Encryption won’t save you if it's an 'L', as in ‘loser’

People choose predictable Android lock screen patterns just like they pick predictable passwords.

Research by Marte Løge, a recent graduate from the Norwegian University of Science and Technology, confirmed that the problems people have in setting up secure passwords and PINs are replicated in the field of Android lockscreen patterns.

People gravitate towards simple patterns that are easy to guess.

Unlocking patterns prompt users to draw an array which touches between four and nine "nodes". This creates up to 389,112 potential patterns.

But Løge's study of 3,400 user-selected patterns revealed that the most commonly selected patterns used only four nodes. The average was five nodes, greatly reducing the number of possible combinations.

Users tended to start at the upper left corner, while more than three in four (77 per cent) patterns started in one of the four corners. Patterns also tended to run either left to right or up and down. Few users doubled back on themselves.

Worst of all, people often chose patterns that matched their initials.

Løge told Ars that equivalent flaws in password selection are being replicated in choosing guessable unlock patterns. "People use the same type of strategy for remembering a pattern as a password," she said. "You see the same type of behaviour."

All these issues arise even before we consider the possibility of physical clues. Writing on the Sophos Naked Security blog, John Zorabedian noted: "Oils in your fingers leave visible streaks on your device screen. If you don't use a complex pattern with backtracks, a thief wouldn't need to guess your pattern – it's right there for anyone to see."

Løge presented her findings at both the DEF CON and BSides conferences in Las Vegas earlier this month, during a talk entitled Tell Me Who You Are, and I Will Tell You Your Lock Pattern.

"You are predictable, your passwords are predictable and so are your PINs," Løge explained. "This simple fact is often exploited by hackers, as well as the agencies watching you."

"Full Disk Encryption won't save you if your lock pattern is L – as in 'loser'," she concluded.

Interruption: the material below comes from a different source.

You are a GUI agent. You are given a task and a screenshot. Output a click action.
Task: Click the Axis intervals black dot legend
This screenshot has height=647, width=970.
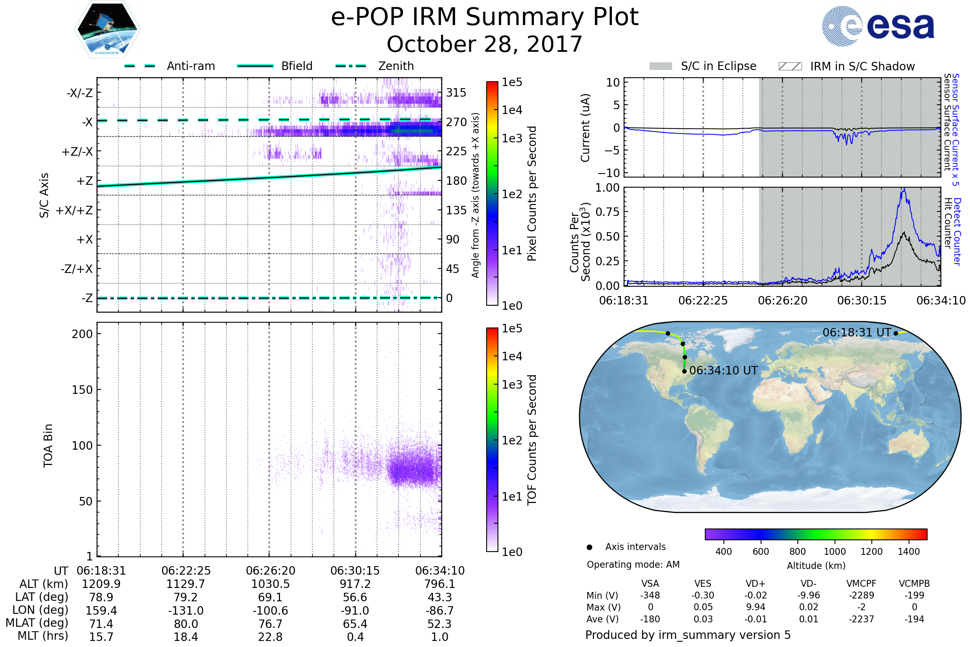pyautogui.click(x=589, y=547)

Other researchers have uncovered pattern password security problems affecting Microsoft's mobile technology, but the whole area is under-researched compared with the volumes of studies looking at conventional password slackness. ®

Bootnote

In fairness, it ought to be pointed out that users' predictable lockscreen practices can't be blamed on a lack of advice on the subject from Google. For example, some pointers on choosing harder-to-guess screen lock patterns can be found on a Google Nexus support page here.